■ To do:
a – According to the mailing list post about gdb on Solaris, what did a reghunt identify as the culprit?
b – In the records, return the lines from the one containing "The height and" through the one containing "coord(378,9)", both included, with the pictures left out.

■ Document excerpt:
○ ○ ○ ○ ○

Unbreaking gdb on Solaris post-multitarget [PR 25939]
Rainer Orth
ro@CeBiTec.Uni-Bielefeld.DE
Wed Jun 17 14:45:51 GMT 2020
Hi Pedro,
> On 6/16/20 3:21 PM, Rainer Orth wrote:
>> Some time ago, when testing gdb master on Solaris again after several
>> months, I discovered that gdb couldn't execute even a trivial program
>> anymore. This had gone unnoticed by the Solaris buildbots since the
>> code continued to compile just fine. Those bots are build-only since
>> many tests (especially thread tests) are either flaky or time out.
>>
>> A reghunt identified the multi-target merge as the culprit.
>
> I'm sorry about that.
no worries: the Solaris port had been in a relatively bad shape even
before, so maybe this will allow to get to the bottom of things and fix
them.
>> I've managed to get a bit further with the following patch which is
>> intended to push the procfs target first:
>
> That patch looks good to me.
Thanks.
>> However, while I now get over the initial assertion failure, I run
>> instead into
>>
>> procfs: couldn't find pid 0 in procinfo list.
>> procfs: init_inferior, open_proc_files line 2878, /proc/6031: No such file or directory.
>>
>> When I break in procfs.c (procfs_init_inferior), I can see that
>> create_procinfo succeeds. However, looking at the process tree at this
>> point, I see that the debuggee is still marked as defunct
>>
>> 18377 /vol/gcc/bin/gdb -i=mi /vol/gnu/obj/gdb/gdb/reghunt/no-r
>> 18379 /vol/gnu/obj/gdb/gdb/reghunt/no-resync/122457/gdb/gdb
>> 18382 <defunct>
>>
>> so open_procinfo_files fails because /proc/<pid> only contains psinfo
>> and usage, but no ctl file yet.
>>
>> I tried to do the same with a version of gdb from immediately before the
>> multi-target merge: while that can run a test program interactively just
>> fine,
>
> It's not clear to me whether you're saying that a version from before
> the multi-target changes can run a test program fine due to not needing
> the push_target fix, or whether the multi-target patchset itself caused
> this second issue you're observing even when debugging a simple hello
> program.

○ ○ ○ ○ ○

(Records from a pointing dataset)

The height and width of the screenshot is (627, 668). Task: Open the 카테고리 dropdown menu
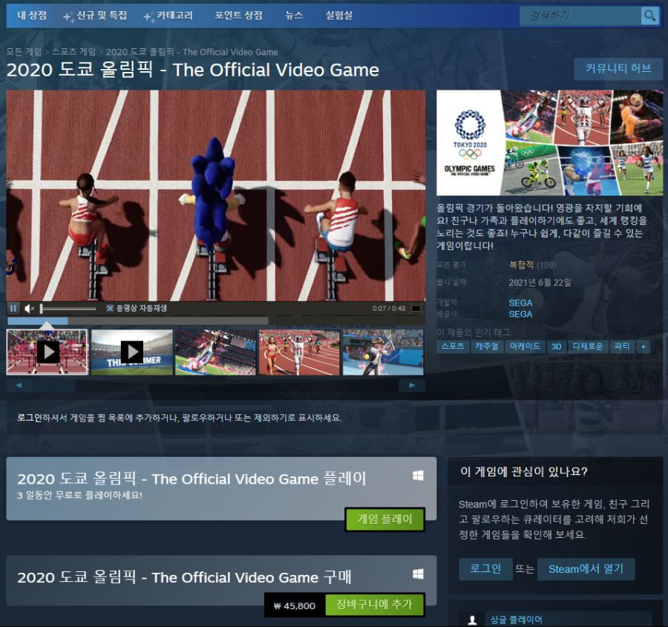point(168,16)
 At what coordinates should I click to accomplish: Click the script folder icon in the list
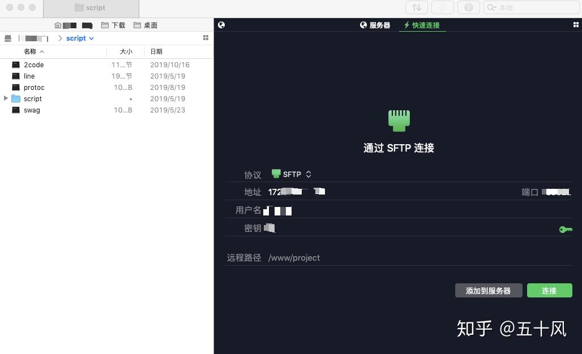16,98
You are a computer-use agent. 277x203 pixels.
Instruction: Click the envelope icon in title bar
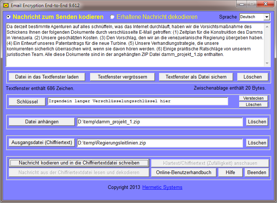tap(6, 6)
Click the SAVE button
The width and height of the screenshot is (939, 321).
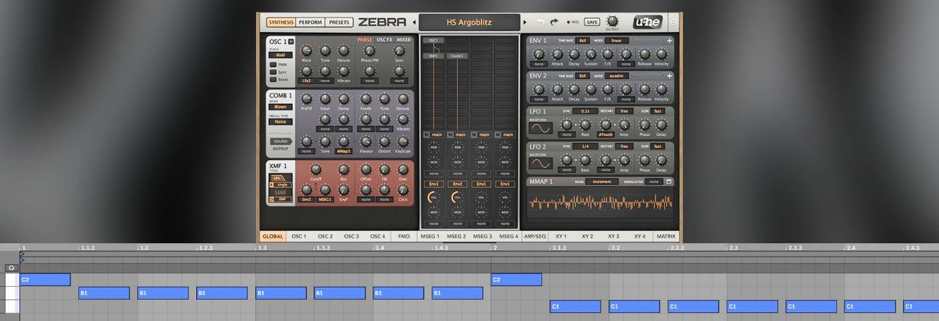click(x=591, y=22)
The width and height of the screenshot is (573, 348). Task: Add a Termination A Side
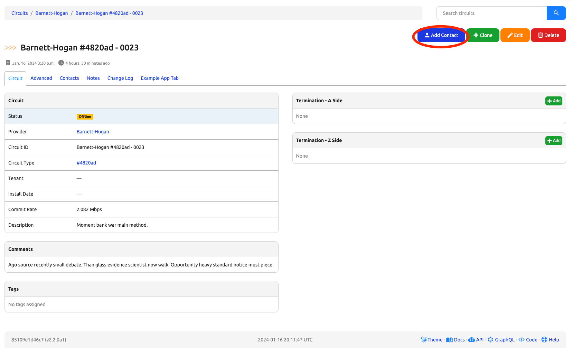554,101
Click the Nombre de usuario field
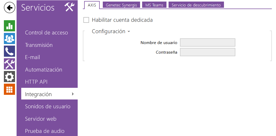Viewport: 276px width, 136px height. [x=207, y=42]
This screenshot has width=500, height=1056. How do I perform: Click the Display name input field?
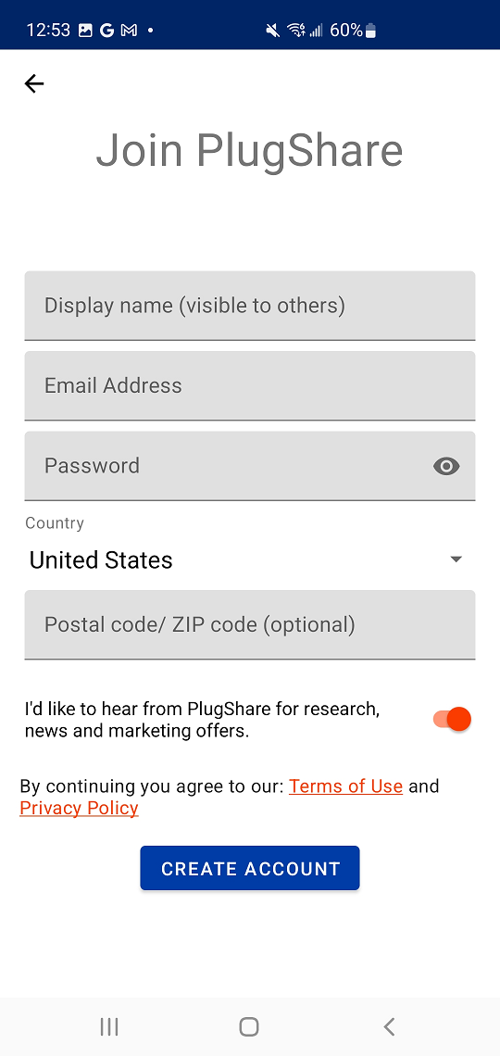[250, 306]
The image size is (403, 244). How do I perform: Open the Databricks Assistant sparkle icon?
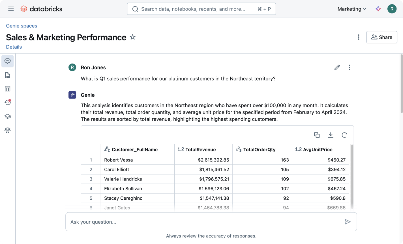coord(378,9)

○ ○ ○ ○ ○

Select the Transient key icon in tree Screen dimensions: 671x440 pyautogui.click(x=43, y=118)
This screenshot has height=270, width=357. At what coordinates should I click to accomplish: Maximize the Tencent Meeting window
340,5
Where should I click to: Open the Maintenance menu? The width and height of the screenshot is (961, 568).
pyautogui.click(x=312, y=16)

○ ○ ○ ○ ○

■ Full answers:
a – The multi-target merge.

b –
The height and width of the screenshot is (627, 668). Task: Open the 카테고리 dropdown menu
point(168,16)
 At what coordinates should I click to accomplish: Click the script folder icon in the list
16,98
You are a computer-use agent. 277x203 pixels.
Instruction: Click the envelope icon in title bar
tap(6, 6)
Click the SAVE button
The width and height of the screenshot is (939, 321).
click(x=591, y=22)
The width and height of the screenshot is (573, 348). Task: Add a Termination A Side
554,101
Click the Nombre de usuario field
Viewport: 276px width, 136px height. [x=207, y=42]
This screenshot has width=500, height=1056. How do I perform: Click the Display name input field?
[250, 306]
The image size is (403, 244). How do I perform: Open the Databricks Assistant sparkle icon?
coord(378,9)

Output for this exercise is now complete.